The delirium debate…

What is delirium?

“Delirium is a state of mental confusion that can happen if you become medically unwell.  It is also known as an ‘acute confusional state’.

Medical problems, surgery and medications can all cause delirium. It often starts suddenly and usually lifts when the condition causing it gets better. It can be frightening – not only for the person who is unwell, but also for those around him or her.” (Royal College of Psychiatrists)

My Consultant’s mantra has always been “If it looks like delirium and sounds like delirium, it probably is delirium”. However, delirium comes in many disguises, and can be tricky to manage. Two current cases of mine spring to mind. Both diagnised with delirium. Both presenting very differently:

Case 1 – 76yr old chap, admitted to hospital 5weeks ago. Two weeks prior to admission, was “his normal self”, still driving, no concerns except he was a little forgetful. He had a funy moment at a family wedding, where he became overheated in the sun and became irritable with his wife, but nothing significant. On the morning of admission, he again became quite feverish. Since admission, he has been acutely confused, hallucinating, fluctuating consciousness, changing mobility, aggressive outbursts. He has had every investigation the medics could think of, including a full MRI under general anaesthetic to rule out malignancy, full blood screening and lumbar puncture. CT brain scan showed some slight changes. Diagnosis – delirium, which may have triggered a dementia which had been slowly emerging prior to this episode. Sadly, he likely to now need full-time 24hour care. His family are understandably devestated, as this was very much an overnight change.

Case 2 – 67yr old lady, admitted with shortness of breath and low sodium (a salt in the blood, which when low will cause confusion and dizziness). Three weeks prior, she had sought G.P. advice about an earache. Antibiotics caused her to vomit. She was also started on an antidepressant, which caused her sodium to drop. She felt unwell, so stopped taking it. Her family became concerned about her increasing confusion levels. There was no previous confusion or memory difficulty. On admission, she was found to be dehydrated and to have a urine infection, on top of the low sodium. She was also diagnised with COPD. Diagnosis – delirium secondary to dehydration, low sodium and UTI. The outcome for this lady is likely to be more positive – antibiotics will treat the infection, she has been rehydrated and she is no longer on medication which effects her sodium levels. Given time, her brain will return to normal functioning.

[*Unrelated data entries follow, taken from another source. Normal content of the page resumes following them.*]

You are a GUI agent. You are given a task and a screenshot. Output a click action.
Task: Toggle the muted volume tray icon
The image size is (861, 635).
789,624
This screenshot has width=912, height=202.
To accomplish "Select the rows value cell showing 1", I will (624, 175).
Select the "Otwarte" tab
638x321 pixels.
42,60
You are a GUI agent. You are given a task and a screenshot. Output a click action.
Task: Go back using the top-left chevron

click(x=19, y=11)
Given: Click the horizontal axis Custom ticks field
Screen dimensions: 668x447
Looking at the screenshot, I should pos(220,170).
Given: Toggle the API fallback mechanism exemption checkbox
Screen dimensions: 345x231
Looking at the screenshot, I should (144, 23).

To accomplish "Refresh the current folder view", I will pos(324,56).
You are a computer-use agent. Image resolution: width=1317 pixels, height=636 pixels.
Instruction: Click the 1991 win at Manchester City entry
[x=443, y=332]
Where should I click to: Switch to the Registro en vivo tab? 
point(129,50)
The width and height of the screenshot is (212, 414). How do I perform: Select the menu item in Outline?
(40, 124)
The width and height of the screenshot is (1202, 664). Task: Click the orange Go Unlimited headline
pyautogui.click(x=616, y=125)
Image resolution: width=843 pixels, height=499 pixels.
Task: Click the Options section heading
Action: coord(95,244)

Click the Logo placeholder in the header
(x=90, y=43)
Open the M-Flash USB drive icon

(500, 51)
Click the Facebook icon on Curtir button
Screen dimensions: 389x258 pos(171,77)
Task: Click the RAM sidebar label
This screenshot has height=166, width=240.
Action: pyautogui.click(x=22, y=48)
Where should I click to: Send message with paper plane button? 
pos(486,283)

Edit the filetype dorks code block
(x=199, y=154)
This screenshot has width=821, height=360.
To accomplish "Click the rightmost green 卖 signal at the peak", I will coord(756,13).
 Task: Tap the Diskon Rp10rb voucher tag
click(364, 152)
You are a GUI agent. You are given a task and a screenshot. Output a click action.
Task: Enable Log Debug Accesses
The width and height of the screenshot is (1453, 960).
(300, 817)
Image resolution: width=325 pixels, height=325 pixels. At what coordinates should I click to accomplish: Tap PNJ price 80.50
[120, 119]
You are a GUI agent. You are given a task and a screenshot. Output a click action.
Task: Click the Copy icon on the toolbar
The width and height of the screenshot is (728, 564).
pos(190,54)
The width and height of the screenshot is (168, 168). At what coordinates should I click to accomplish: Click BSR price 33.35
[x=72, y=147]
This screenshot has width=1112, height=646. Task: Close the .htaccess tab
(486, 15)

Same diagnosis, very different outcomes.

About 20% of hospital patients will have a delirium, but if you are an older adult and/or have a dementia, it is more likely that you will experience it. We are often referred patients for assessment of a “sudden onset dementia” when a delirium has not been picked up. We are also referred patients with apparent depression who have a delirium. In all cases, any cause of delirium, e.g. infection, low sodium, alcohol withdrawal, needs to be treated. Delirium can also occur following a trauma/operation due to the inflammation in the body and brain.

Delirium can take weeks to recover from, sometimes months.

Supporting carers through a sudden change in their loved ones can be tough. It is very distressing to see their spouse/parent experiencing such a change in their personality or being terrified by hallucinations. One of the keys to diagnosing delirium is talking to the families. What was the person like before this change? If there was no confusion or memory difficulty, delirium is the most likely diagnosis.